Cafe Ligia-exotica / 純喫茶 船虫

よしなしごとを。読書とか映画とか観劇と港の街の話しとか

観劇日記 『家、世の果ての……』 「極東退屈道場+水の会」 を観に行った

 いらっしゃいませ。


 ・・・どうしたんですか?どうせ水しか出ないだろうって顔ですね。

その通りですよ。さあ、コップを持って蛇口へどうぞ。





 今日彼は、伊丹アイ・ホールへ観劇に出かけた。




極東退屈道場+水の会 『家、世の果ての……』 作・如月小春 演出・林慎一郎(極東退屈道場)
初演:劇団綺畸(1980年)


 
 出演者のSN嬢(素敵女子)よりお誘いを受け出かけていったらしい。観劇の感想などを書きたいらしい。


 どんな内容の話しかね?


「公演中ということもあり、あまりストーリー的な物には触れることが出来ないので、SN嬢(磁石的)からの案内に記載されていた文章をそのまま転載したいと思う。

 ・・・・・はな子が犬を連れておつかいにでかけると「スーパー不夜城」が見下ろしていた。うすくれないの地図を頼りに、人混みをかき分けかき分け、道行きを急ぐ一人と一匹。
やがて、トーキョーが昨日と同じメロドラマの中に暮れるころ、錆止めの朱い階段上のアパートから、百合子、さらわれる。残された紙切れ一片。「家、世の果ての……」辺境にある氷漬けの食肉工場で少女はつぶやく…………………」




 この内容を見る限りでは分かり易いストーリーが記載されているが。




「うーん、物語は幻想の中で進行し、なかなかに難解。上演後に芝居慣れしていないであろう隣のお客さんの『難しかったわぁ・・・』というつぶやきに全てが語られているような気がした」



難解だったのかね。



「まあ、ストレートな表現では無かったし。80年代の演劇ってこういう表現をしていたんだなあと思ってみたり。その頃は自分が舞台に関わるなんて思っても見なかったんで、『古典』に改めて触れている感じ。」



台詞の表現に独特な演出がされていたようだね。




「単語、特に名詞を強調するためにあえて文章の途中で台詞を区切ってみたりしていたね。前述の隣のお客さんには『台詞、噛んでたわよねえ』という感想を持たせてしまっていたが。もしかしたら言葉の強調は台本の時点で指定されていたのかもしれないが」

━━━━━━━━━━━━━━━━

課題一覧:
[a] 観劇日記のうち、「出演者のSN嬢(素敵女子)よ」で始まり「け、道行きを急ぐ一人と一匹。」に至るまでの部分を書き写すこと。
[b] 観劇日記によれば、『家、世の果ての……』の初演はどの劇団により何年に行われたか。
[c] 観劇日記の最後の文の後を受けて、続きを書き継ぐこと。

提供データ:
━━━━━━━━━━━━━━━━

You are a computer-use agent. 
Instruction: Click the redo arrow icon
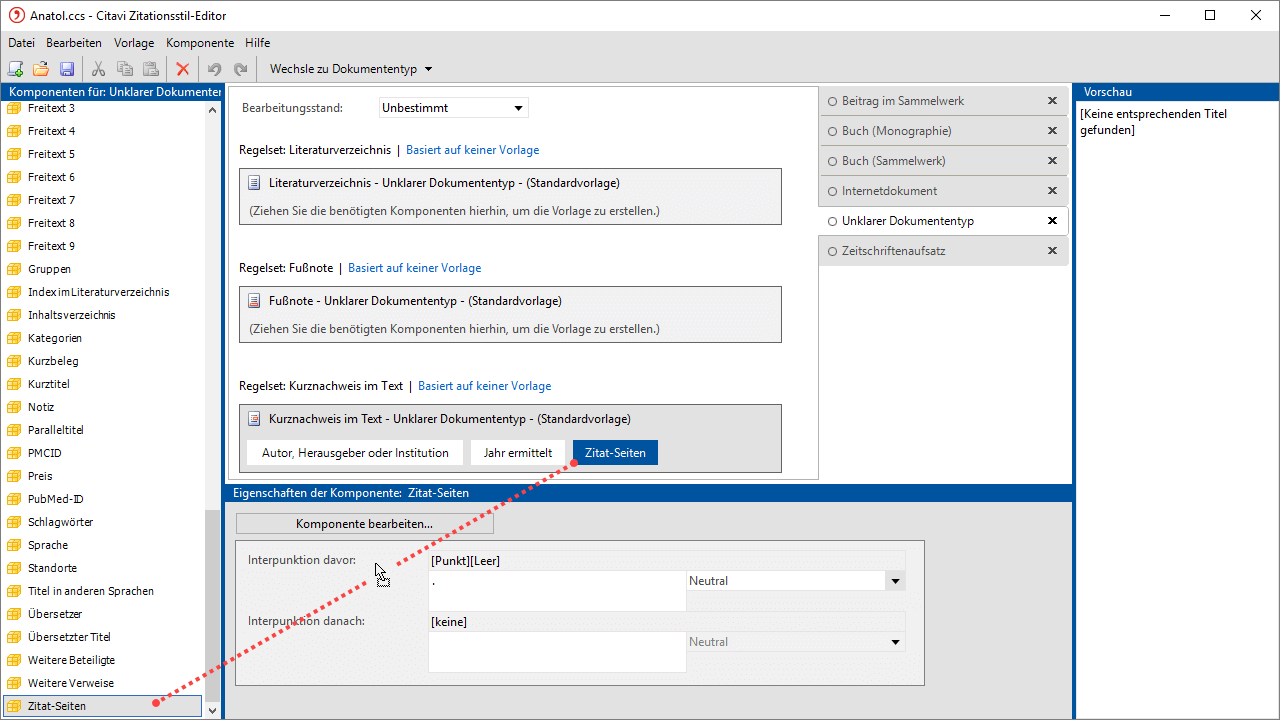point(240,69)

━━━━━━━━━━━━━━━━

最終結果:
[a]
出演者のSN嬢(素敵女子)よりお誘いを受け出かけていったらしい。観劇の感想などを書きたいらしい。


 どんな内容の話しかね?


「公演中ということもあり、あまりストーリー的な物には触れることが出来ないので、SN嬢(磁石的)からの案内に記載されていた文章をそのまま転載したいと思う。

 ・・・・・はな子が犬を連れておつかいにでかけると「スーパー不夜城」が見下ろしていた。うすくれないの地図を頼りに、人混みをかき分けかき分け、道行きを急ぐ一人と一匹。

[b] 劇団綺畸により、1980年に行われた。

[c]
 まあ、ストーリー物ではないと言うことは物語について聞くのは少々難しいようだな。そういえばつい最近『阿佐ヶ谷スパイダース』の作品で難解であったとかって書いていた気がするが。




「・・・うーん、『アンチクロックワイズド・ワンダーランド』に比べれば、観終わった後はちゃんと着地点が用意されているのでまだ素直に飲み込むことが出来る台本だと思う」




 ストーリーで見せない芝居であったわけだけど。




「たたみかけるような台詞の量と、そのリズム。不可思議な世界観をさらに不可思議に見せる言葉遊びの中にじんわりとストーリーがあるというか・・・」



そのリズミカルなテンポと不可思議な世界観をお客さんに見せたいわけだな。



「と、解釈したけど、実際に劇作する人や、前衛チックな物になれている人はもっと他の感想を持つかもしれないね。まあ、あんまり『前衛』だとか『アングラ』なんて言葉は使いたくないんだけどね。十把一絡げでそれに括られそうな気がするし」




なんだか小難しいことを言い出したな。最終的にろくでもない論理を展開しそうなので、そのあたりにせよ。
ほかに何か印象に残った事は?




「ネタバレになるかもなので、気になる方はこの先読まないで。

BGMの選曲が3カ所ほど個人的にツボであった!まず、途中の芝居のブレイクポイントになるダンスシーンの曲が往年のディスコの名曲、『めざせモスクワ』であった。80年代って事での選曲なのかな?なんだかすごく一人盛り上がってしまった。

次もダンスシーンで使っていたパフュームの『ワンルーム・ディスコ』。これも使い方もキュートであったし、個人的に盛り上がった。


そして、本当に本当のオーラスの曲が、現代音楽と昨今のミニマル・ミュージックを繋ぐ偉大な音楽家スティーブ・ライヒの『ドラミング』。現代音楽の名曲中の名曲を持ってくるセンスはナイス。これも一人盛り上がった。芝居の間のBGMのほとんどがミニマル系のテクノミュージックを使用していたので、そのアンサーソング的な物かと一人で納得してみたり」




ポイントにしっかり分かり易いアイコンとなるようなBGMを使ってメリハリをつけていたわけだな。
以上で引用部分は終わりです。